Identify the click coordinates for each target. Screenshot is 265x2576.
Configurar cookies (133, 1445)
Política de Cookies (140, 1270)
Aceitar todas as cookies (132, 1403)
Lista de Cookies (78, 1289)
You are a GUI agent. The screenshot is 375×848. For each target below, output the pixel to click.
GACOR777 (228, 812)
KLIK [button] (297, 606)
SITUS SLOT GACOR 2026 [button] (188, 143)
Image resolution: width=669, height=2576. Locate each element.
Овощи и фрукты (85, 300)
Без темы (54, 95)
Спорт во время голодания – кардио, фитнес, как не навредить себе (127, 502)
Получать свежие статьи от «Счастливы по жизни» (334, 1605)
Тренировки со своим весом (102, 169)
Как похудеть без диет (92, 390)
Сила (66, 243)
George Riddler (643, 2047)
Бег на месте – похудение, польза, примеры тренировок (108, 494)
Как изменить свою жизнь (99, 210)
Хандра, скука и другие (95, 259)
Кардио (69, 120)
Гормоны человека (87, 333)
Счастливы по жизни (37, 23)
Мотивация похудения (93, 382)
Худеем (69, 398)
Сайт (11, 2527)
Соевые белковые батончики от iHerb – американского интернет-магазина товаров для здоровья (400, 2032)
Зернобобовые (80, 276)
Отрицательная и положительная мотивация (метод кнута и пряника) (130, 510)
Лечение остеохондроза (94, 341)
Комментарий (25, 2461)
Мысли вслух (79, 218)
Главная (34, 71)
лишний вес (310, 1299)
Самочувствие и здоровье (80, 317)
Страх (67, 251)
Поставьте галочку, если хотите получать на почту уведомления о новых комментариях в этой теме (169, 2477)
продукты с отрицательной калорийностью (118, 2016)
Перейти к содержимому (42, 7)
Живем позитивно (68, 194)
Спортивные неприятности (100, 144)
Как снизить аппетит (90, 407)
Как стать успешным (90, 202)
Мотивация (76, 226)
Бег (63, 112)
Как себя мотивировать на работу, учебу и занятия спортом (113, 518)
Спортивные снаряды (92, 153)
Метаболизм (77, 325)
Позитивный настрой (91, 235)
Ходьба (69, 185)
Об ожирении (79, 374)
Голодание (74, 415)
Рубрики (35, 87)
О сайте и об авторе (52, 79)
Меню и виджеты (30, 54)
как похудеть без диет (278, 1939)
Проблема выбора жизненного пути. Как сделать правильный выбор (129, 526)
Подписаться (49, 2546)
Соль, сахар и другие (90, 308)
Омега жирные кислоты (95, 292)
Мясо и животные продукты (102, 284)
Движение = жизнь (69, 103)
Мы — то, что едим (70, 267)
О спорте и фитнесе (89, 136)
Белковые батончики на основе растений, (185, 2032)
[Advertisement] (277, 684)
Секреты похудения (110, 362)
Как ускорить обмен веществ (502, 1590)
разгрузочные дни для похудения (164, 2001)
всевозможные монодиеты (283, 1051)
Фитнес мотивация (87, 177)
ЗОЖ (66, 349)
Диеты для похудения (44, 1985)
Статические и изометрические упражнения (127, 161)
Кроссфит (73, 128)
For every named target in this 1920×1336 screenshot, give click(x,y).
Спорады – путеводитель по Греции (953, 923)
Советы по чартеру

• **Try it**
Write the data out in full, matching every line exactly.

• **Your response**
Identify the click coordinates for each target. Screenshot is 265x2576.
Configurar cookies (133, 1445)
Política de Cookies (140, 1270)
Aceitar todas as cookies (132, 1403)
Lista de Cookies (78, 1289)
You are a GUI agent. The screenshot is 375×848. For each target below, output the pixel to click.
GACOR777 (228, 812)
KLIK [button] (297, 606)
SITUS SLOT GACOR 2026 [button] (188, 143)
Image resolution: width=669, height=2576. Locate each element.
Овощи и фрукты (85, 300)
Без темы (54, 95)
Спорт во время голодания – кардио, фитнес, как не навредить себе (127, 502)
Получать свежие статьи от «Счастливы по жизни» (334, 1605)
Тренировки со своим весом (102, 169)
Как похудеть без диет (92, 390)
Сила (66, 243)
George Riddler (643, 2047)
Бег на месте – похудение, польза, примеры тренировок (108, 494)
Как изменить свою жизнь (99, 210)
Хандра, скука и другие (95, 259)
Кардио (69, 120)
Гормоны человека (87, 333)
Счастливы по жизни (37, 23)
Мотивация похудения (93, 382)
Худеем (69, 398)
Сайт (11, 2527)
Соевые белковые батончики от iHerb – американского интернет-магазина товаров для здоровья (400, 2032)
Зернобобовые (80, 276)
Отрицательная и положительная мотивация (метод кнута и пряника) (130, 510)
Лечение остеохондроза (94, 341)
Комментарий (25, 2461)
Мысли вслух (79, 218)
Главная (34, 71)
лишний вес (310, 1299)
Самочувствие и здоровье (80, 317)
Страх (67, 251)
Поставьте галочку, если хотите получать на почту уведомления о новых комментариях в этой теме (169, 2477)
продукты с отрицательной калорийностью (118, 2016)
Перейти к содержимому (42, 7)
Живем позитивно (68, 194)
Спортивные неприятности (100, 144)
Как снизить аппетит (90, 407)
Как стать успешным (90, 202)
Мотивация (76, 226)
Бег (63, 112)
Как себя мотивировать на работу, учебу и занятия спортом (113, 518)
Спортивные снаряды (92, 153)
Метаболизм (77, 325)
Позитивный настрой (91, 235)
Ходьба (69, 185)
Об ожирении (79, 374)
Голодание (74, 415)
Рубрики (35, 87)
О сайте и об авторе (52, 79)
Меню и виджеты (30, 54)
как похудеть без диет (278, 1939)
Проблема выбора жизненного пути. Как сделать правильный выбор (129, 526)
Подписаться (49, 2546)
Соль, сахар и другие (90, 308)
Омега жирные кислоты (95, 292)
Мясо и животные продукты (102, 284)
Движение = жизнь (69, 103)
Мы — то, что едим (70, 267)
О спорте и фитнесе (89, 136)
Белковые батончики на основе растений, (185, 2032)
[Advertisement] (277, 684)
Секреты похудения (110, 362)
Как ускорить обмен веществ (502, 1590)
разгрузочные дни для похудения (164, 2001)
всевозможные монодиеты (283, 1051)
Фитнес мотивация (87, 177)
ЗОЖ (66, 349)
Диеты для похудения (44, 1985)
Статические и изометрические упражнения (127, 161)
Кроссфит (73, 128)
For every named target in this 1920×1336 screenshot, give click(x,y).
Спорады – путеводитель по Греции (953, 923)
Советы по чартеру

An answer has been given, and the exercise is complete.